VwGH vom 29.01.1997, 94/16/0051

Betreff

Der Verwaltungsgerichtshof hat durch den Vorsitzenden Senatspräsident Mag. Meinl und die Hofräte Dr. Steiner, Dr. Fellner, Dr. Höfinger und Dr. Kail als Richter, im Beisein des Schriftführers DDDr. Jahn, über die Beschwerde der P-Handelsges.m.b.H. in W, vertreten durch Dr. V, Rechtsanwalt in W, gegen den Tarifbescheid des Bundesministers für Finanzen vom , Zl. P 1770/4/1-III/7/93, betreffend Tarifierung von "Hifi Mini System SC CH 404", zu Recht erkannt:

Spruch

Der angefochtene Bescheid wird wegen Rechtswidrigkeit seines Inhaltes aufgehoben.

Der Bund hat dem Beschwerdeführer Aufwendungen in der Höhe von S 12.770,-- binnen zwei Wochen bei sonstiger Exekution zu ersetzen.

Begründung

Die beschwerdeführende GmbH stellte am den Antrag auf Erteilung eines Tarifbescheides hinsichtlich der Ware "Hifi Mini System SC CH 404". Nach dem Antrag ist die Ware aus folgenden Bestandteilen zusammengesetzt:

"1 Stück SE CH 404 Verstärker (4,20 kg)

1 Stück SL 505 CD Player (1,90 kg)

1 Stück ST CH 505 Stereo Klangprozessor Timer Tuner (1,75 kg)

1 Stück RS CH 404 Casettendeck (2,85 kg)

1 Stück Fernbedienung"

Im Antrag war folgende "Funktionsbeschreibung" enthalten:

"Der Verstärker des Set"s arbeitet mit 220 V Stromversorgung und versorgt mittels Niederspannung die Komponenten (CD-Player, Stereo Klangprozessor Timer-Tuner, Cassettendeck). Die Komponenten sind daher ohne den Verstärker nicht funktionsfähig. Weiters erfolgt die Ein/Aus Funktion, die Lautstärkeregelung über den Verstärker der auch einen Mikrofoneingang mit steuerbarer Aufnahmelautstärke sowie einen Kopfhörerausgang besitzt.

Der Verstärker hat wert- und gewichtsmäßig den höchsten Anteil an dem Set. Abgesehen davon ist auch eine Funktion dieses Set"s ohne Verstärker nicht gegeben. Daher sind wir der Ansicht, daß eine Tarifierung nach 8518 richtig ist. Diese Meinung vertritt auch die Europäische Gemeinschaft deren Tarif wir haben. Dort gibt es eine rechtsverbindliche Auskunft wo Hifi Sets nach 8518 zu tarifieren sind."

▸ ANGEZEIGTE DATEN
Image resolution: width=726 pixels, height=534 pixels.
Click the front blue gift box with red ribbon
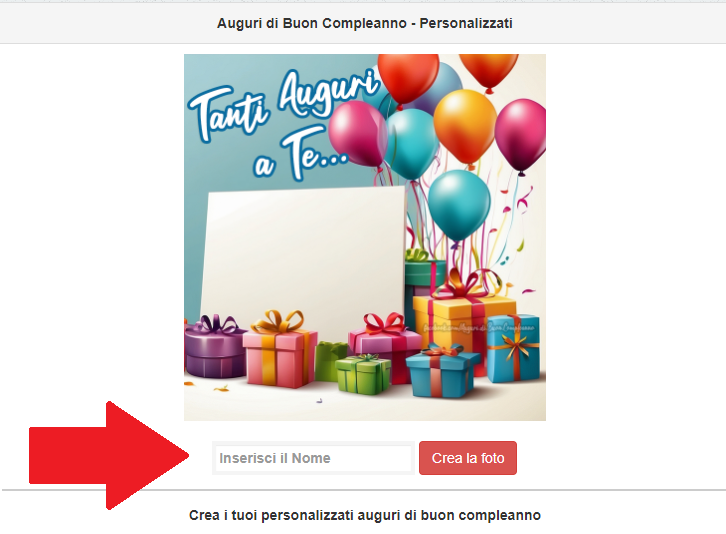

▸ AUFGABEN
[1] Welchen Betrag muss der Bund laut dem Textauszug für die Aufwendungen ersetzen, und innerhalb welcher Frist?
[2] Stimmen diese Aussagen mit dem Textauszug überein? Antworte jeweils mit Ja oder Nein und zitiere die entscheidenden Worte wörtlich.
(a) Der CD-Player wiegt 1,90 kg.
(b) Die Komponenten funktionieren auch ohne den Verstärker.
(c) Der angefochtene Bescheid wird bestätigt.
[3] Fasse den Absatz im Textauszug, der mit „Der Verstärker hat wert- und gewichtsmäßig“ beginnt, als Stichpunktliste zusammen. Die wichtigsten Angaben sollen erhalten bleiben.
Die Auflistung hat mit dem Textauszug nichts zu tun.

▸ LÖSUNGEN
[1] S 12.770,--, und zwar binnen zwei Wochen.

[2]
(a) Ja: „1 Stück SL 505 CD Player (1,90 kg)“
(b) Nein: „Die Komponenten sind daher ohne den Verstärker nicht funktionsfähig.“
(c) Nein: „Der angefochtene Bescheid wird wegen Rechtswidrigkeit seines Inhaltes aufgehoben.“

[3]
- Der Verstärker hat wert- und gewichtsmäßig den höchsten Anteil am Set.
- Ohne Verstärker funktioniert das Set nicht.
- Deshalb hält die Antragstellerin eine Tarifierung nach 8518 für richtig.
- Die Europäische Gemeinschaft, deren Tarif die Antragstellerin hat, vertritt dieselbe Meinung.
- Dort gibt es eine rechtsverbindliche Auskunft, nach der Hifi-Sets nach 8518 zu tarifieren sind.